Rows showing where targets appear:
# # # #

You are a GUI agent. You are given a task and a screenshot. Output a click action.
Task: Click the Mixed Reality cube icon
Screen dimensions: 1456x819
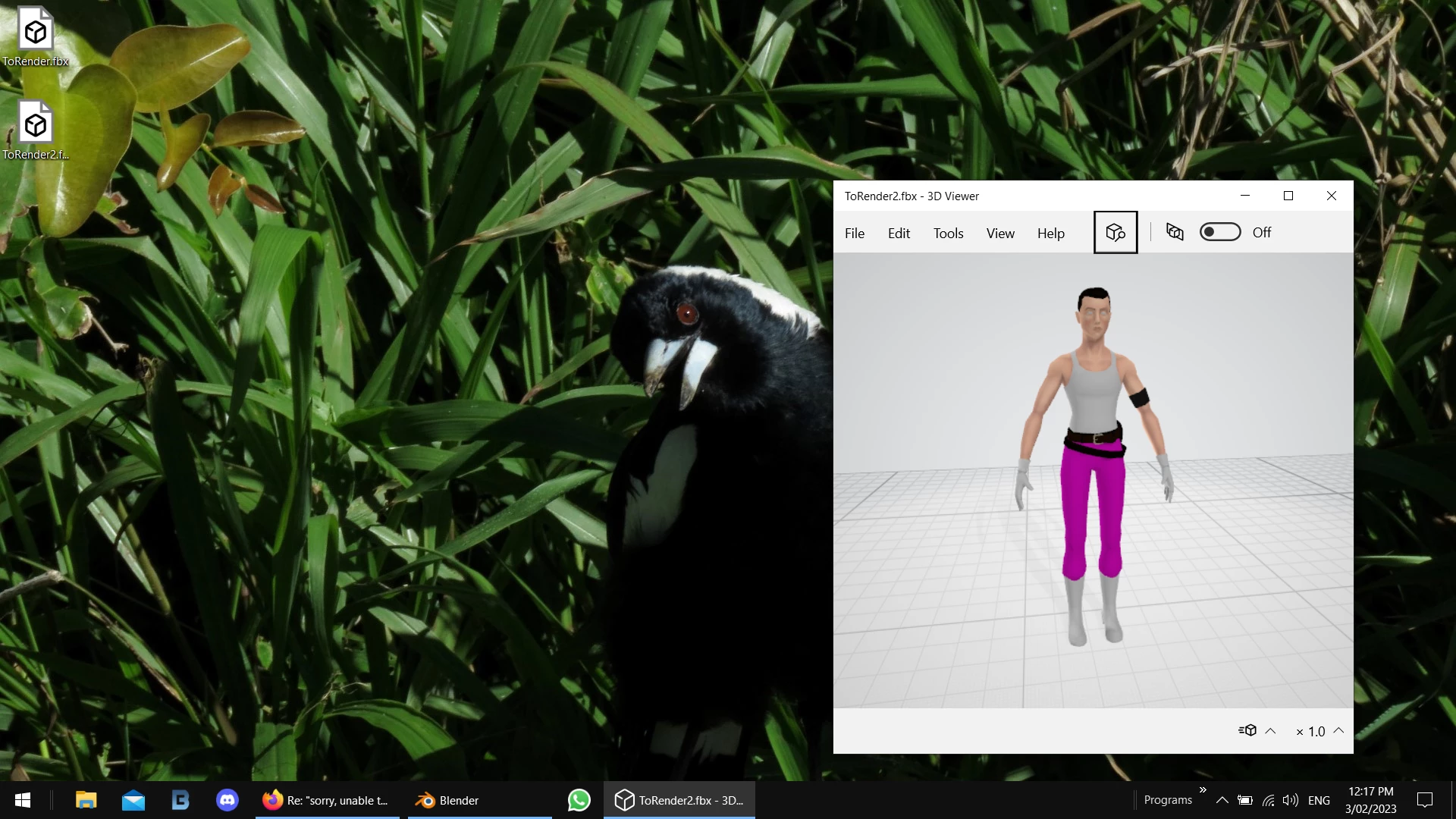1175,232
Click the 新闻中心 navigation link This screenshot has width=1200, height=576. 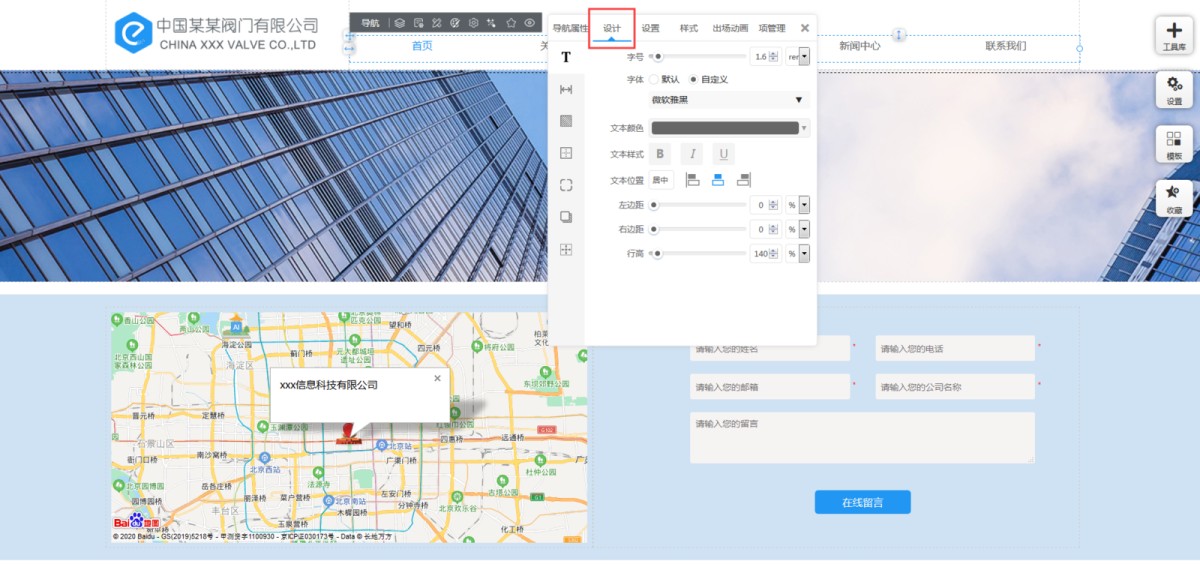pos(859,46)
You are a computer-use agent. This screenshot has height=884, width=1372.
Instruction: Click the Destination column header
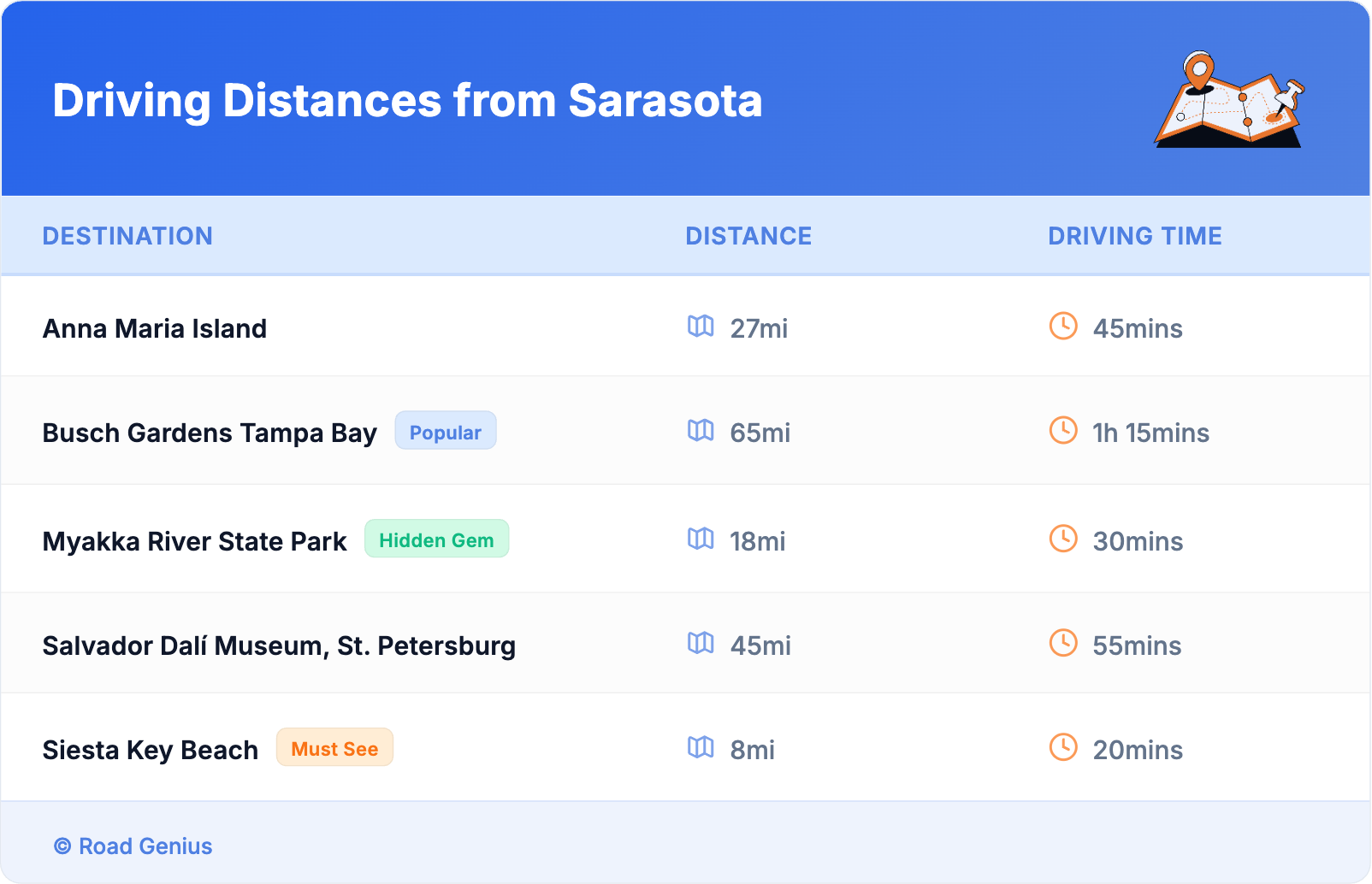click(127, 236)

# # # #

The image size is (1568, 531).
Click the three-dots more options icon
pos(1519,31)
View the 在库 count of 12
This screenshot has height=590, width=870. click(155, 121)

# # # #

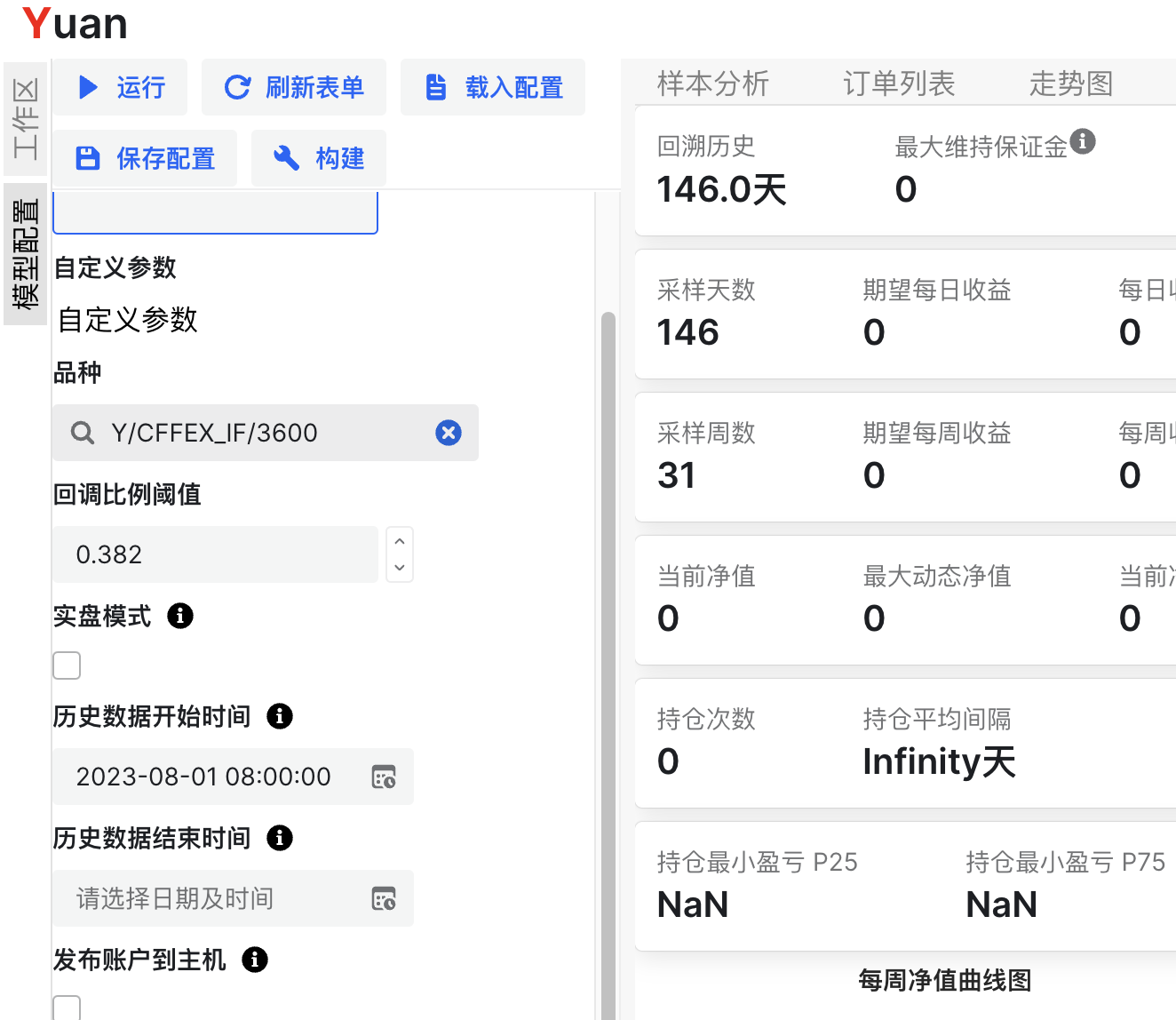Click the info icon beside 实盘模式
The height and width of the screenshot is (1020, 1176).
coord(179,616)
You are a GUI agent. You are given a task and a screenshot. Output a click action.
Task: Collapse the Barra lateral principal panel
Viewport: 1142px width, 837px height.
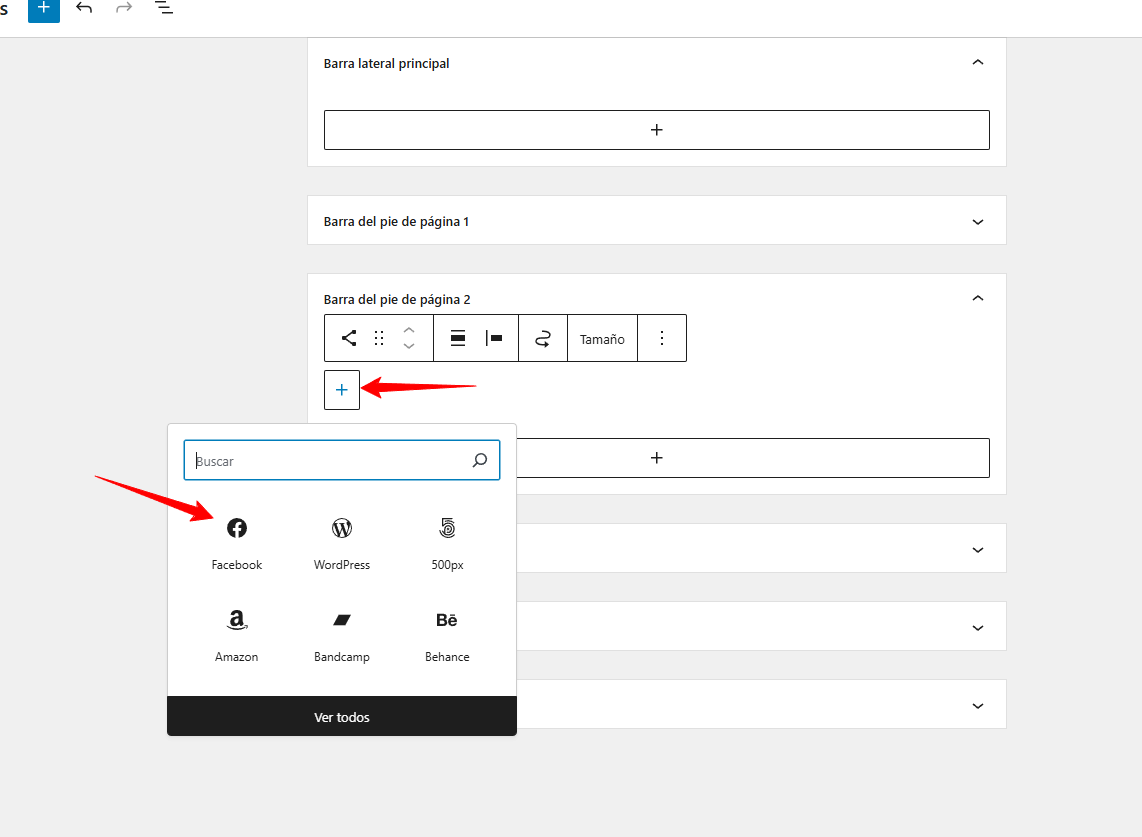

# # # #

▶ [DIRECTIONS] In the part of the listing that opens with the line containing "You are a computer-use" and closes with the line containing "click(127, 236)", please swap "Destination" for "Origin" and give only those lines again, with everything else unchanged. Leave the pictures out of your answer.

▶ [RESPONSE FOR THIS EXERCISE]
You are a computer-use agent. This screenshot has height=884, width=1372.
Instruction: Click the Origin column header
click(127, 236)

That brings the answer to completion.